Recently released from prison where he was sent for trying to steal his own paintings from his ex-wife (and here is where the alimony whore comes in) he is installed in a country house by his 'sponsor' and begins to make some of the best art of his life. Across huge canvasses he splashes fire and brimstone texts remembered from his violent and abusive childhood, the full scale of which only gradually becomes apparent.
And then one stormy night there walks into his life (in her Manolo Blahniks - important detail) a beautiful young woman who claims to have lost her way. Marlene is the wife of Oliver Leibovitz, son of one of the greatest artists of the century. She's also an accomplised art thief and con-woman. Both brothers fall in love with her ... which fits into her plans just nicely. And thus begins a rollicking tale of art theft and deception which moves from Australia to New York via Tokyo.
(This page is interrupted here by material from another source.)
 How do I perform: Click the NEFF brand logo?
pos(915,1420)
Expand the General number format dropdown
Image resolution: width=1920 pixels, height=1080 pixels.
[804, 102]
Love-story, thriller, comedy ... the novel is all of these. But the greatest strength of the novel is the depiction of the complicated love-hate relationship between the brothers. The interplay of voices is excellent, and the way the two accounts give sometimes contradictory views of events, the "truth" of things falling somewhere between them. Hugh may not be the full shilling, but he is certainly astute and in many ways sees the world more clearly than his brother. I love the way his talk is peppered with phrases picked up from everyone else and is full of malapropisms.
The research for the book seems authoratitive - I knew little beforehand about how the art world works, or how artists feel about their work becoming an item of commerce, or how painting might be forged ... and certainly now I feel interested to learn more.
I love the energy and drive of the writing. One reviewer described the prose as "muscular" and I like that. But the language has a rugged poetry too, particularly during when describing the artist working. We can see the finished canvases and know why they are so brilliant, through the words.
Theft reminds me of a couple of other novels I've enjoyed: Steinbeck's Of Mice and Men (the episode of the dead puppy, Hugh's capacity for sudden violence and the murder at the end - I'm certain this is a reference Carey means us to pick up!), and Headlong by Michael Frayn (also about shady dealings in the art world and very funny). And then of course Carey's there are echoes earlier novels, particularly My Life as a Fake which also tackled the theme of forgery, and True History of the Kelly Gang in the way that Carey recreates the voice of Ned Kelly so brilliantly. And there's Carey's siding all the way with the rascal, the fraudster, the thief, and making us love him too.